In e – commerce, the customer registers his/her request for an article on the web portal of company which raises the invoice and arranges for its delivery at customer’s address. The company also receives consideration either through net-payment or cash paid by customer to its delivery person. In short, sans ‘physical’ interface, all of its functions are fundamentally the same as that of a mom-and-pop store/retail outlet.
Then, why should e-commerce companies not pay tax? They argue that they are only service providers while business is done by companies that manufacture the good; hence tax liability lies with latter. The argument is fallacious as it is e-commerce company which performs all sales related functions viz., booking order, raising invoice, making delivery and receiving payment.
In a bid to escape the tax net, they have employed all sorts of documentation techniques to ‘camouflage’ their role as seller of goods. Thus, under one model, the e-company goads manufacturer/supplier to raise invoice even as it continues to handle the entire sale transaction. This way, it tries to give an impression that it does not own the goods and therefore, it is not liable to pay tax.
Alternatively, even as e-company raises invoice on customer, simultaneously, manufacturer/supplier of good raises an invoice on the e-company. The two operations are ‘synchronized’ to ensure that e-commerce company does not own stock even for a moment. Even as all this documentation engineering happens, it merrily collects the money, keeps its profits and passes on purchase price to the manufacturer/supplier.
For an e-commerce company to be a successful venture, it is imperative that it has all the ‘logistics’ wherewithal to ensure timely delivery of goods to customer. Indeed, all big companies not only keep an eye on availability of all sought after goods, their sources/points of supply, contractual agreements but also keep sufficient stocks in their own store houses.
In essence, e-commerce companies are very well positioned and adequately equipped to initiate and successfully consummate a sales transaction. In this backdrop, much touted argument that they are merely facilitators; that they just provide a platform where buyers and sellers meet is untenable. The stark reality is that they own goods, handle the logistics, make supplies and collect payments. Without any doubt, they have a liability to pay VAT.
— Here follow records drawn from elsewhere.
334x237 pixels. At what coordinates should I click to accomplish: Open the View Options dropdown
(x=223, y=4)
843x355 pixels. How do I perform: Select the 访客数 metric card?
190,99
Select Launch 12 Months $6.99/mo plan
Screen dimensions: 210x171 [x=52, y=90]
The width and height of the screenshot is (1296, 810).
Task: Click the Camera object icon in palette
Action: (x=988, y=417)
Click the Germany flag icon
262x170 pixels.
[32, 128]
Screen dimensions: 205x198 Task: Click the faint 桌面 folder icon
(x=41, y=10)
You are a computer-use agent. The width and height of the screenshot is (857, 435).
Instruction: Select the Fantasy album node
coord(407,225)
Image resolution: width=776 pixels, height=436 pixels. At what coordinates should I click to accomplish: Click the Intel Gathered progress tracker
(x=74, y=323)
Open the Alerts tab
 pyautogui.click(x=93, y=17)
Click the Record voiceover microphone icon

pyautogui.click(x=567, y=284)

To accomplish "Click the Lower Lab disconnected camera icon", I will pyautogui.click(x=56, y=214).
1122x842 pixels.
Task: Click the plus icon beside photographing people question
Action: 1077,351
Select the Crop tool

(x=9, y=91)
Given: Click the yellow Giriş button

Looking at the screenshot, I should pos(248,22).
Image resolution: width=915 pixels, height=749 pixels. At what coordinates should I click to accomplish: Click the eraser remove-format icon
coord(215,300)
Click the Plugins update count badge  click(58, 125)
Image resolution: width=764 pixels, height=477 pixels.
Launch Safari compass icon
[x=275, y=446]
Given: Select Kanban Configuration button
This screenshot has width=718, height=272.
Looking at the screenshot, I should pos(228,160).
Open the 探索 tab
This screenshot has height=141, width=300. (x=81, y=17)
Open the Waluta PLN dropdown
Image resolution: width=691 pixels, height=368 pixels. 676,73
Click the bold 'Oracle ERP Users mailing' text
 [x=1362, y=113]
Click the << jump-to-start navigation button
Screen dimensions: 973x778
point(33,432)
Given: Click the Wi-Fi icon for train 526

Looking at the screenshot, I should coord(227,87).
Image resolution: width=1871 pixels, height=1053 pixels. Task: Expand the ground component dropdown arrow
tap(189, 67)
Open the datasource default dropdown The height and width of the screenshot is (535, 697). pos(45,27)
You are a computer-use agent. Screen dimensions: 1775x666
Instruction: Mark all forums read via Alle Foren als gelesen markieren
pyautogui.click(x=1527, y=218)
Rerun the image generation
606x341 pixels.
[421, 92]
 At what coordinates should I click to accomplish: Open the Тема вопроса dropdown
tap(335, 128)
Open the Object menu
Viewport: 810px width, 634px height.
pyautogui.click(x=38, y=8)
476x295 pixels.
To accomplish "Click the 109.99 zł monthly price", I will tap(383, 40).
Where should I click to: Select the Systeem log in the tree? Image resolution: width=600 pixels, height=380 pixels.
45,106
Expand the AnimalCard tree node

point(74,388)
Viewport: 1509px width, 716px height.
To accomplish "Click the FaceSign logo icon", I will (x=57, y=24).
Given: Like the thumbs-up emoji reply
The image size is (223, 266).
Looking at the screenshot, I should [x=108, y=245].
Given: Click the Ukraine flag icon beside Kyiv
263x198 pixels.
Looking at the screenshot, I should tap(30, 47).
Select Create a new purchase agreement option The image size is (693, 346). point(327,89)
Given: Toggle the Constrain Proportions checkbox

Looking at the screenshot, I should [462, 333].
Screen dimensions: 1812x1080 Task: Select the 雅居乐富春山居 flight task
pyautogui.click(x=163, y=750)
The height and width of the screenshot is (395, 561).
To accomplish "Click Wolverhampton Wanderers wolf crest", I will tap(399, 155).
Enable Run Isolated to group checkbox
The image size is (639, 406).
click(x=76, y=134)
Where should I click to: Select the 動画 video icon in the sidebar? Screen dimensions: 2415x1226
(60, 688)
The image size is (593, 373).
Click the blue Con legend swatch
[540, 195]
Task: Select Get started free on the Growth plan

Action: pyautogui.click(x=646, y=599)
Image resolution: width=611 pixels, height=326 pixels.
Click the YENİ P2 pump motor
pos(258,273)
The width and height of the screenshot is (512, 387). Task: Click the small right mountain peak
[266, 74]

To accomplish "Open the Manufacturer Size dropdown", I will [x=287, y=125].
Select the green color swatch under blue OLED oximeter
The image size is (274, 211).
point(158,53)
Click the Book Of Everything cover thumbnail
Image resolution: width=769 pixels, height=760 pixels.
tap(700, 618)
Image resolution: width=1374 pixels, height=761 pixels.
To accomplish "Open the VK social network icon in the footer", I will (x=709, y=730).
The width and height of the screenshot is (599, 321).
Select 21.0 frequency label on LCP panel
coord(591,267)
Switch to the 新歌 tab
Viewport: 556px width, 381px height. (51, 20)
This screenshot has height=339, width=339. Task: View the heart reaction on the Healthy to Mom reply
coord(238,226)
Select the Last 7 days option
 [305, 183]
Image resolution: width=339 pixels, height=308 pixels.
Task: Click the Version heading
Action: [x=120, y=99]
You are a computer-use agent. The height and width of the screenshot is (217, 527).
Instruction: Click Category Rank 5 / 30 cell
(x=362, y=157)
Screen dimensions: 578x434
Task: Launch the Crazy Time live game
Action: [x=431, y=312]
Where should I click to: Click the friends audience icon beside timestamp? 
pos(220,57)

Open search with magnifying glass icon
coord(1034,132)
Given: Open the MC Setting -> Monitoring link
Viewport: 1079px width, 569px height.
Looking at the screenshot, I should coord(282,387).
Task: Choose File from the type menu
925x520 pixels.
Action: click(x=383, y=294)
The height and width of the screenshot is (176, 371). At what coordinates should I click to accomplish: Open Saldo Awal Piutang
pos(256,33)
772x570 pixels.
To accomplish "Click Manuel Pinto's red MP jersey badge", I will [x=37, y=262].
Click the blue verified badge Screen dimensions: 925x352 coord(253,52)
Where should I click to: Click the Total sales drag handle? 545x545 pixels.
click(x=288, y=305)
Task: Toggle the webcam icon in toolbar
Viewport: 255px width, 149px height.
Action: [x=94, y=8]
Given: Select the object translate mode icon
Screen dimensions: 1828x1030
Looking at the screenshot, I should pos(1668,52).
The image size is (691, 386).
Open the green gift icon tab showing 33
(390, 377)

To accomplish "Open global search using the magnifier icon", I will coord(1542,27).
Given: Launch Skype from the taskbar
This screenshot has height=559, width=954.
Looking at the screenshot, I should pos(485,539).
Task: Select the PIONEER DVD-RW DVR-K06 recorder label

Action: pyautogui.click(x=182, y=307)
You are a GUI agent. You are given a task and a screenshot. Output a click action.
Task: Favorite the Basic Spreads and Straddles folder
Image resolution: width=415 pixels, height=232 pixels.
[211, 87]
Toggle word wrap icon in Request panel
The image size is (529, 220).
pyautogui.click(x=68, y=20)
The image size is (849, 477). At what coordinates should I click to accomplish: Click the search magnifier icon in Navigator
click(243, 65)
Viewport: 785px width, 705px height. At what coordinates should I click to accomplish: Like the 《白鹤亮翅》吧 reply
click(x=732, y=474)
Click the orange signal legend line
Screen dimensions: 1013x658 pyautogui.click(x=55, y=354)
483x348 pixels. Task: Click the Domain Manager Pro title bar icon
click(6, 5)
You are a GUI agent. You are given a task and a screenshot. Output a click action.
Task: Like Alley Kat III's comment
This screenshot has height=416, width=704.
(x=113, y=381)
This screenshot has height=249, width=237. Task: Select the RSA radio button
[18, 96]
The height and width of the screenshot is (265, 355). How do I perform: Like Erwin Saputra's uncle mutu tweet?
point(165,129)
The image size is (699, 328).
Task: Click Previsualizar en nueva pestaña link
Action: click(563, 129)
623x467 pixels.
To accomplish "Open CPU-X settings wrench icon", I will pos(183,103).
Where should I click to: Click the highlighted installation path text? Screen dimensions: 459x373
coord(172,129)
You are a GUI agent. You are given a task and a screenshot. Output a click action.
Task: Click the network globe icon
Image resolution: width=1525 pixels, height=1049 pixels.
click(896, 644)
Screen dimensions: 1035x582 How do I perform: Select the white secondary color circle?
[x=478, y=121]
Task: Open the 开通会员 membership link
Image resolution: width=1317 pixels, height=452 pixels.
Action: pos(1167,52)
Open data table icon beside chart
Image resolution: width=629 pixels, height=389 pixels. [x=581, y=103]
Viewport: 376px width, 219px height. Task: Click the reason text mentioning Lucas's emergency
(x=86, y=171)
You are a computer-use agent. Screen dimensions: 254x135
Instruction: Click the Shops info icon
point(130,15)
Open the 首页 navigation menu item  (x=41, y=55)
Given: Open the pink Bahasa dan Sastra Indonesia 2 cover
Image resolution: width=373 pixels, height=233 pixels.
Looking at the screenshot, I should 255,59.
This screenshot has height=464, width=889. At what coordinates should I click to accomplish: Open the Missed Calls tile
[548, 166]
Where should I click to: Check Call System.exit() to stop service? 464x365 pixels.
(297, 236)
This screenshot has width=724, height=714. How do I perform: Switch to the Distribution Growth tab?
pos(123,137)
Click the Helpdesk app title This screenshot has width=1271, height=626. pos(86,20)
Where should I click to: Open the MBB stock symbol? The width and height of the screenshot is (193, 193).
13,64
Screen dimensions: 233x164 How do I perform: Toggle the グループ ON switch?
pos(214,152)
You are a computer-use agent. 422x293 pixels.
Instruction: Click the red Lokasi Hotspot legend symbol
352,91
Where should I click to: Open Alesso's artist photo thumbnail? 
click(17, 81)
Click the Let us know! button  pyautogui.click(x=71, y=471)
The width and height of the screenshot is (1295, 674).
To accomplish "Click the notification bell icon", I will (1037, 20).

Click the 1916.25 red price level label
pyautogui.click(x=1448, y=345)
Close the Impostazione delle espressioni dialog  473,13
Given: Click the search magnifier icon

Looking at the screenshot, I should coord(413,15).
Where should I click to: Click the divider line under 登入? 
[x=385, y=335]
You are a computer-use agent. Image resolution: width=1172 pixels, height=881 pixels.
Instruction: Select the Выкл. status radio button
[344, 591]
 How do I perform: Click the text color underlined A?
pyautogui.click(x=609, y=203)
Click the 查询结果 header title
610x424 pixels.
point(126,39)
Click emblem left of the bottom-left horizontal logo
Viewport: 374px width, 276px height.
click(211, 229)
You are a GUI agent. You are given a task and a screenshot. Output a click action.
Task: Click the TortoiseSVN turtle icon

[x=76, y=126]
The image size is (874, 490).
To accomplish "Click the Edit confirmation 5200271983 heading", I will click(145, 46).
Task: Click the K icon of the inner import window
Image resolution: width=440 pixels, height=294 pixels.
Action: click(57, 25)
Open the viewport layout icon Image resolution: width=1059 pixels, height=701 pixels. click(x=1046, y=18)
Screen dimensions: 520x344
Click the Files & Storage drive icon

Since, e-companies do not have to maintain physical shops and enjoy benefit of scale economy, their establishment and labor costs are substantially lower than mom-and-pop stores. This in turn, enables them to offer lower prices to buyers. The advantage of hassle free on-line shopping and phenomenal growth of internet has given them a further boost.
At present, there are more than 94 million broadband users in India, while the total internet connect population is close to 300 million. Of this, about 39 million Indians shop on-line (according to research report by consulting firm, AT Kearney done in April, 2015). This number will only increase leaps and bounds.
Opportunities galore are waiting to unfold for e-commerce companies. These companies will not only garner a good slice of future growth in retail business but also gain at the expense of brick and mortar outlets and shopping malls etc. A fair question then to ask is how could they remain out of the tax ambit?
These companies will necessarily have to come to terms with ground realities, remove the smokescreen that they have thus far erected around their operations and proactively engage with the state authorities to work out arrangements for payment of tax on all their sales transactions as per relevant state laws.
On its part, Modi – government should set up a committee of tax experts including representatives from center, states and industry & trade associations to get the entire issue examined comprehensively and suggest necessary amendments to VAT rules and regulations for adoption by all states preferably on a standardized template for ensuring full compliance.